Erdogan is expected to visit Iraq in April, after Turkish local elections on March 31 and after the Islamic holy month of Ramadan. The joint statement said officials hope the visit will represent a “qualitative shift in the relations between the two friendly neighboring countries.”

The Turkish president has said that his country is determined to end PKK’s presence in Iraq this summer.

Turkey often launches strikes against targets in Syria and Iraq that it believes to be affiliated with the PKK, which Baghdad has complained is a breach of its sovereignty.

Those strikes have escalated in recent months, after PKK attacks on Turkish military bases in northern Iraq in December and January left 21 soldiers dead.

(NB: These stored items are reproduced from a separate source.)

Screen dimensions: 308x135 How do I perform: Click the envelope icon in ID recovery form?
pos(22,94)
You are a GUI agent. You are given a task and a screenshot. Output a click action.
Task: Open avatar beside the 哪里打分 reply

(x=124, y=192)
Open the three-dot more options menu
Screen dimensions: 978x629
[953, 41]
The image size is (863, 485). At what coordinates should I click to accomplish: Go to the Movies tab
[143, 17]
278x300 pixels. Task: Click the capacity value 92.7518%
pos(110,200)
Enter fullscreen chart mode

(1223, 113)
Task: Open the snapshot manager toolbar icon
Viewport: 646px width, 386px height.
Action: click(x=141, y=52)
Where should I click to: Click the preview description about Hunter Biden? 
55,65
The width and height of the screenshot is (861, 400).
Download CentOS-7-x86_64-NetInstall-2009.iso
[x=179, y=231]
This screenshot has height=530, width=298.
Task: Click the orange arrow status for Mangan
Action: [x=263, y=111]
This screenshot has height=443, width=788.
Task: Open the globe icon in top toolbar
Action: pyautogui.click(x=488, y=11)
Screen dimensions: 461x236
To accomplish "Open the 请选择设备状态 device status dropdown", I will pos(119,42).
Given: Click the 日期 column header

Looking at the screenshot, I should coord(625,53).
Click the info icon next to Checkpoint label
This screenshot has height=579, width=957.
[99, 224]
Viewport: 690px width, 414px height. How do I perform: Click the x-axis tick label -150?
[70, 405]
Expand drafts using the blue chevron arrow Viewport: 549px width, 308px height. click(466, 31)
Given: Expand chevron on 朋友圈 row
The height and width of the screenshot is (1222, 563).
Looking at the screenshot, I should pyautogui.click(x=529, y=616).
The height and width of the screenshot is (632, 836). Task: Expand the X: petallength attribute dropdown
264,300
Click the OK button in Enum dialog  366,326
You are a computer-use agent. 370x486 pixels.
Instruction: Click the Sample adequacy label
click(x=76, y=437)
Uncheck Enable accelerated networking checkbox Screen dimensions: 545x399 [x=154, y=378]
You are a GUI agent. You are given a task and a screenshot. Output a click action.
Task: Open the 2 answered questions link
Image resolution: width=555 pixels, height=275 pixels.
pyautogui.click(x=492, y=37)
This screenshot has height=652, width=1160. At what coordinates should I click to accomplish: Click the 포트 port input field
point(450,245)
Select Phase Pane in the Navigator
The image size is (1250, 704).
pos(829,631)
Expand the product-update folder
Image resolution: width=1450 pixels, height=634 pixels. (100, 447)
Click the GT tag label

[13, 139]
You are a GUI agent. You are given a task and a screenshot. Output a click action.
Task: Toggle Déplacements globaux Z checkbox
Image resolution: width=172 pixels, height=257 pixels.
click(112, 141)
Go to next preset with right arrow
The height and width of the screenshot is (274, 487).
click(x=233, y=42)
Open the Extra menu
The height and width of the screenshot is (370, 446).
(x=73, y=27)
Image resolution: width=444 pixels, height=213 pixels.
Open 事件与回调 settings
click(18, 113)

Local Kurdish authorities in northeast Syria have said that many of the Turkish strikes targeted civilian infrastructure, cutting off electricity and water supplies in wide areas held by the U.S.-backed Syrian Democratic Forces.

Qassim al-Araji, the adviser for national security affairs to Iraq’s Prime Minister Mohammed Shia al-Sudani, said in a televised interview this week that Iraqi authorities would like to take a similar approach to the PKK as they did to Iranian Kurdish dissident groups based in northern Iraq.

The presence of the Iranian dissidents had become a point of tension with Tehran and last summer, Iran and Iraq reached an agreement to disarm the dissident groups and relocate their members from military bases to displacement camps.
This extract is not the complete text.